Copy exactly, and only, the lines from the line containing "Instruction: Select the" through the last line of the records below, both included, and leave out any pictures.
# # # # #
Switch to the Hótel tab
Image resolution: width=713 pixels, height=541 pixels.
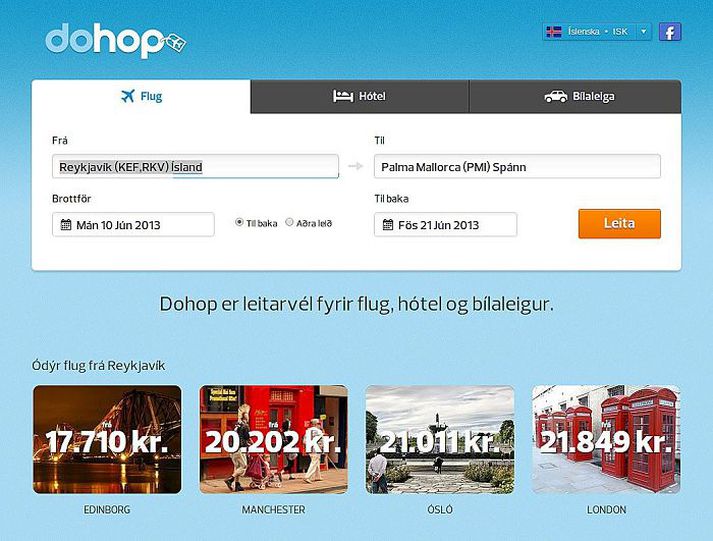click(360, 96)
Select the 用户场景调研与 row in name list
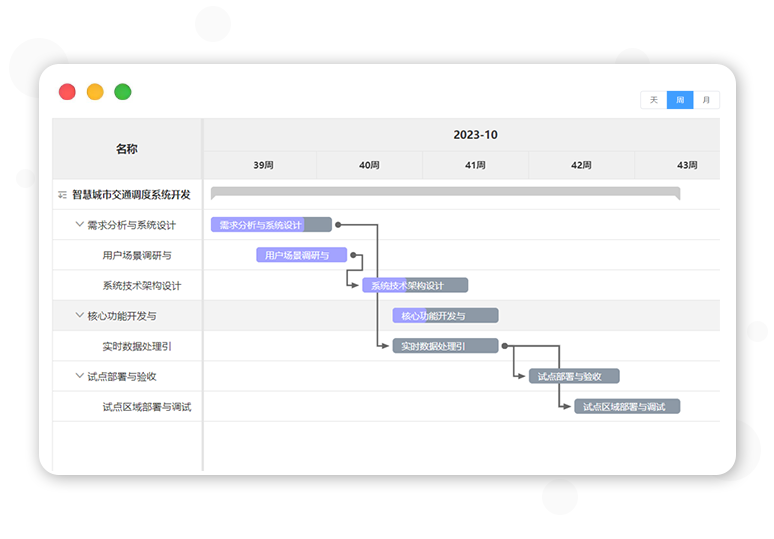 point(136,256)
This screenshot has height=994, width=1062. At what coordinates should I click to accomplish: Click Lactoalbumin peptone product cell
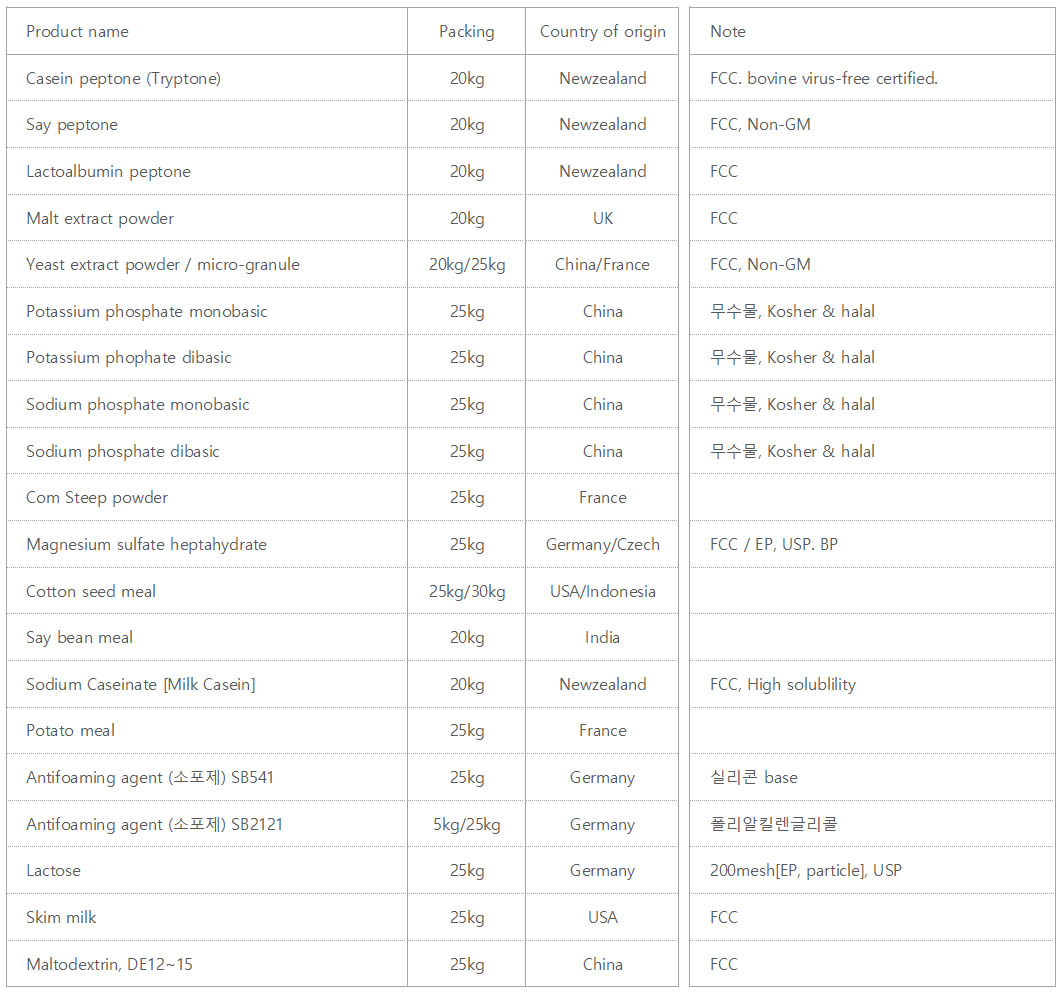pyautogui.click(x=108, y=172)
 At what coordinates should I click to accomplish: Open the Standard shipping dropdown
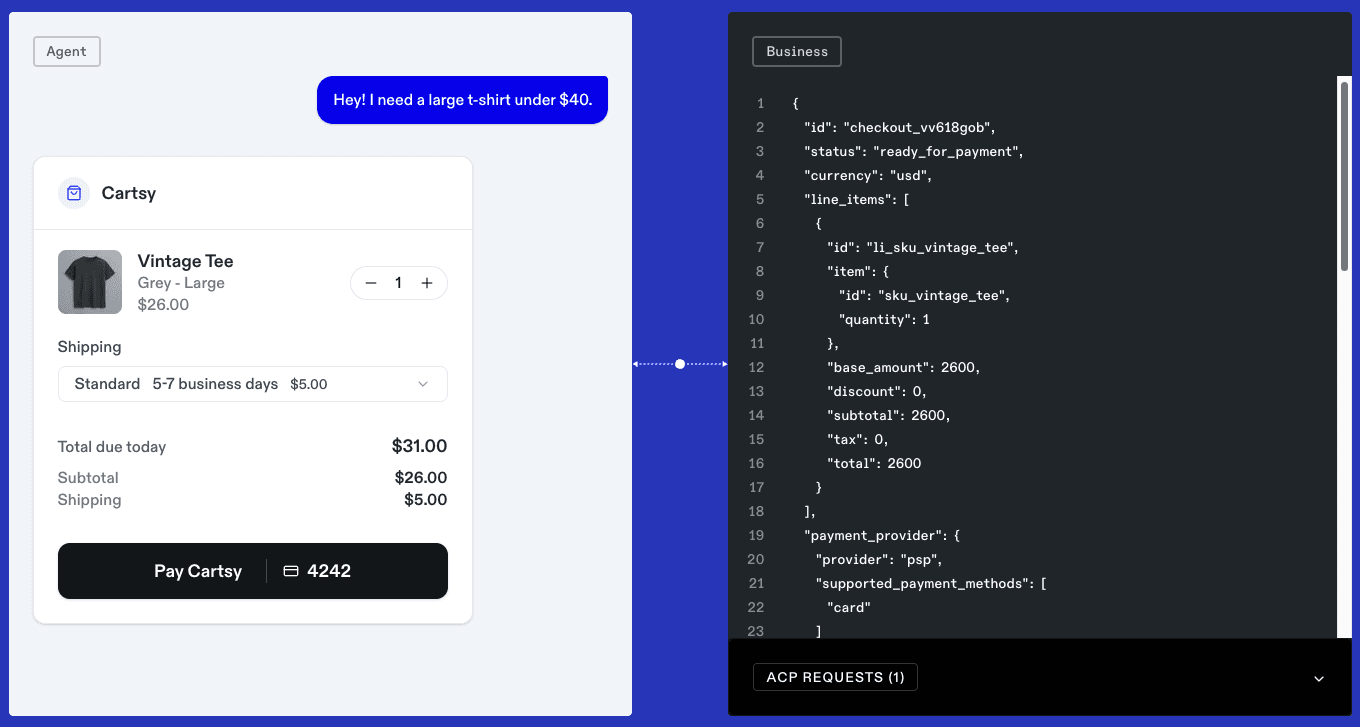[252, 383]
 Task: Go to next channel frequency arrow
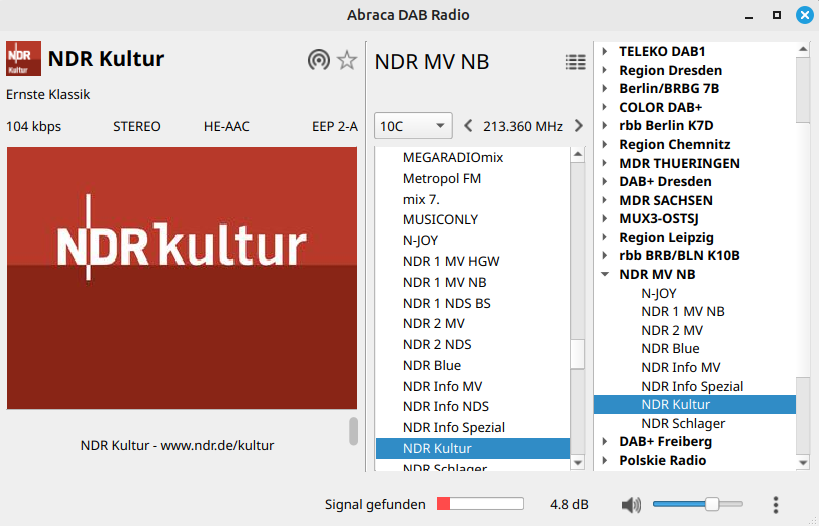578,126
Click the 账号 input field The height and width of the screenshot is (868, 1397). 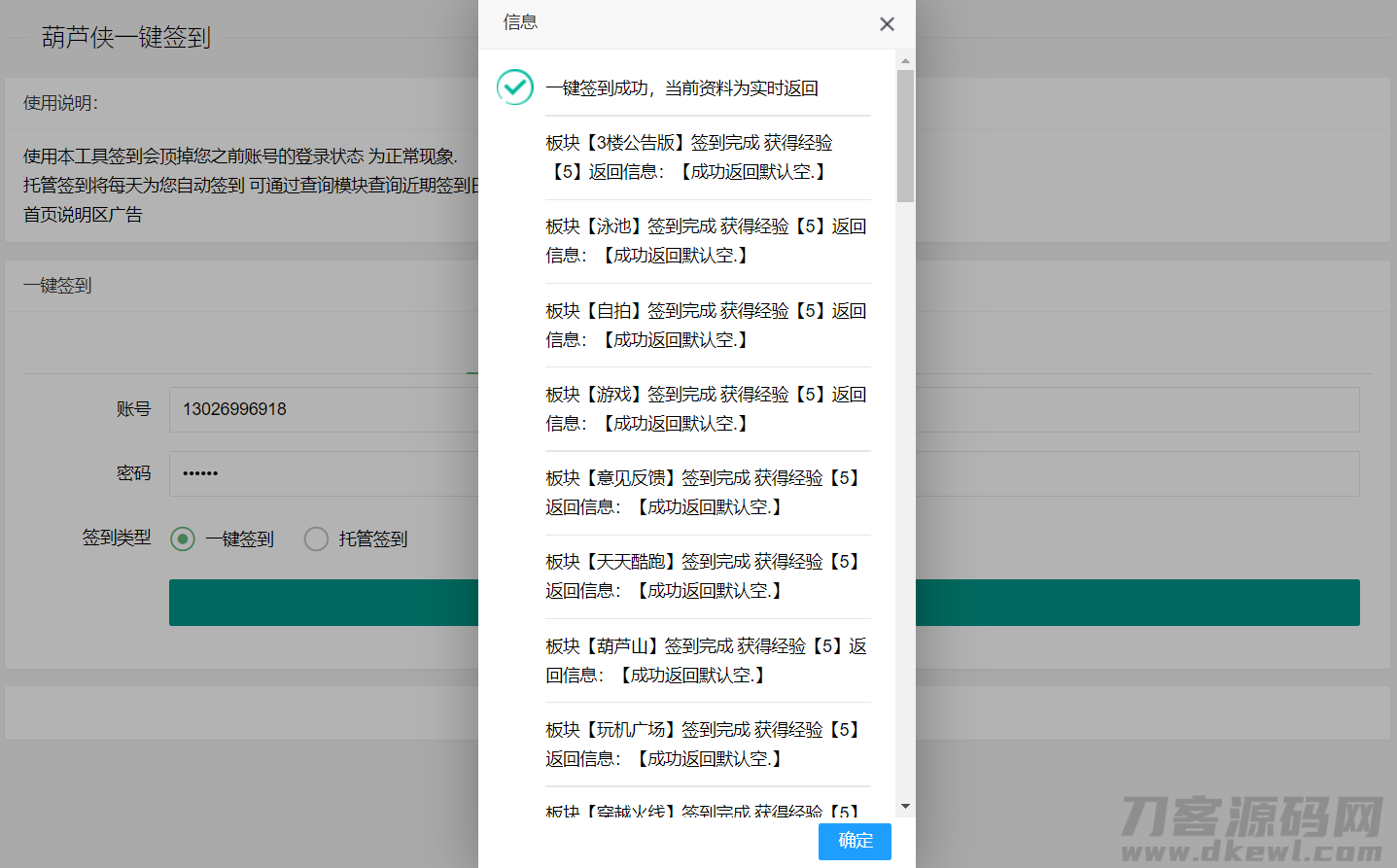click(x=321, y=409)
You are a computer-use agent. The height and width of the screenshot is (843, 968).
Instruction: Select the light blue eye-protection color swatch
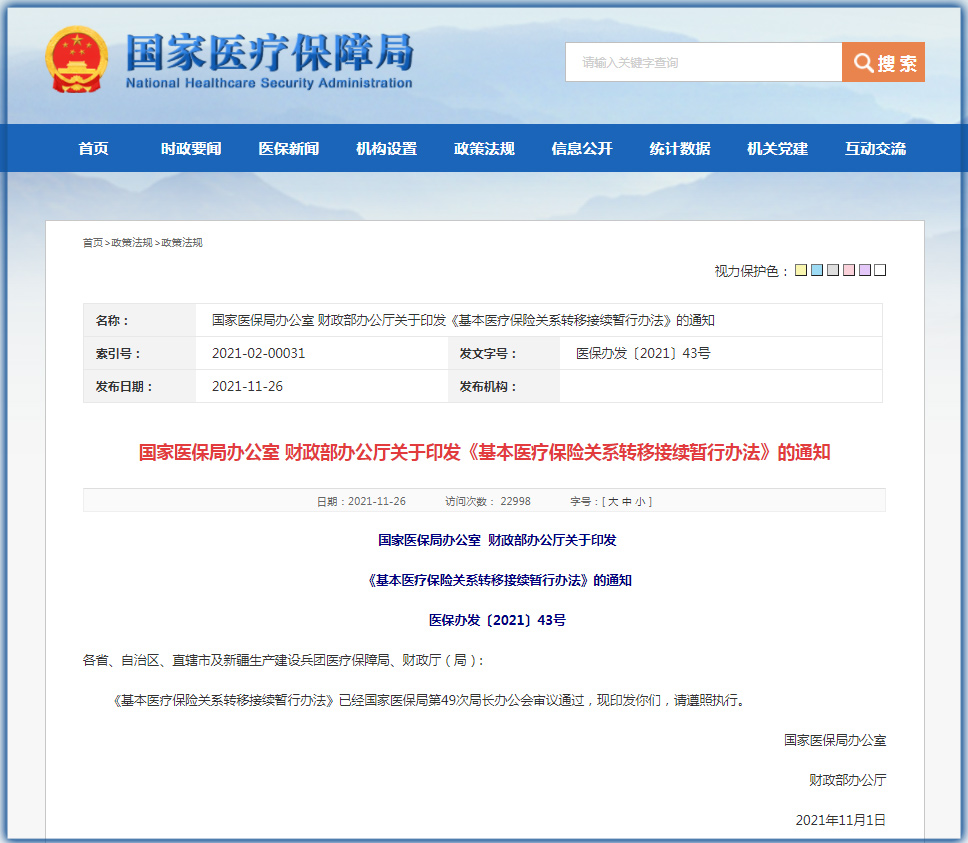pos(817,270)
# # # # #
Result of this exercise:
Instruction: Select the light blue eye-protection color swatch
pos(817,270)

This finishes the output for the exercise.